Every year graduating medical students across Canada await the first of March with bated breath. That’s the day they log into the CaRMS (Canadian Resident Matching Service) website to learn the results of the first of two iterations of the residency match. This year, like any other, it was a difficult day for those who didn’t match.
But even among matched applicants, it can be bittersweet. Maybe they got into their specialty of choice but not their preferred program. Or perhaps they matched somewhere far from family and friends. And another group of matched applicants, those who also applied to the United States through the NRMP (National Residency Matching Program), may have wondered where they might have matched south of the border.
In 2017, according to CaRMS, 26 Canadian medical graduates applied to the NRMP, and 44 US medical graduates submitted a ranked list to CaRMS. Students who applied to CaRMS and NRMP, which also include some international medical graduates, were forced, in effect, to rank every Canadian program over every American one. Since each match is binding and the systems are coordinated, applicants who match in Canada in the first iteration are automatically withdrawn from the US match. The results of the US match, which has only one iteration, are released on the third Friday of March, after the first iteration of the Canadian match.
Ranking both systems simultaneously was “frustrating,” said an international medical graduate who matched in 2017 to his “back-up choice” of family medicine in Canada. The resident, who requested anonymity, was more interested in internal medicine and still wonders if he would have matched to an American internal medicine program. Allowing applicants to rank their preferred programs from both countries on the same list, rather than submitting separate lists to each match, could be a potential solution to this dilemma, he said.

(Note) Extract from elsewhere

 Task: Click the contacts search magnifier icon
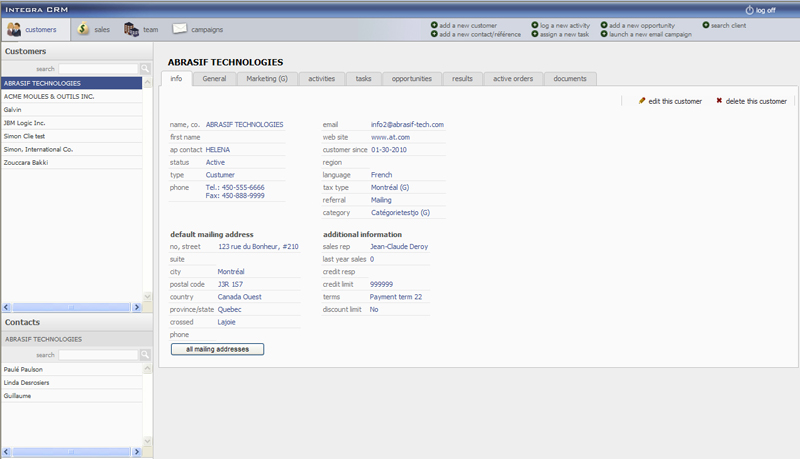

Some of the challenges to implementing a consolidated match are technical, such as the complexity of developing a shared matching algorithm. But perhaps the biggest challenge is that CaRMS and NRMP have different mandates since they are in countries with different health care needs.
“Our taxpayers are paying for a large proportion of our medical education,” said Kaylynn Purdy, a fourth-year medical student speaking outside of her role as VP Education for the Canadian Federation of Medical Students, which does not have a position on this issue. “We’re training to be physicians in Canada, so we should be encouraging students to stay in Canada.”
Another issue, Purdy pointed out, is that more US medical graduates match to Canadian programs than vice versa, at a time when the number of unmatched Canadian medical graduates is growing. Last year, eight students from Canada went to the US, but 24 students from the US matched to Canada. “So, there’s also an issue with US students matching in Canada because it’s taking away our spots.”
She added that she’s “never heard a student complain about the way our match system works in terms of the timing — the Canadian one being before the US one,” but added that she had never formally surveyed medical students on the topic.
This was echoed by Dr. Geneviève Moineau, president of the Association of Faculties of Medicine of Canada. “Certainly, from the perspective of those who are interested in both matches, I can appreciate it would be a lot easier if there was one match, but again it’s not something I’ve heard from those students who are in Canada.”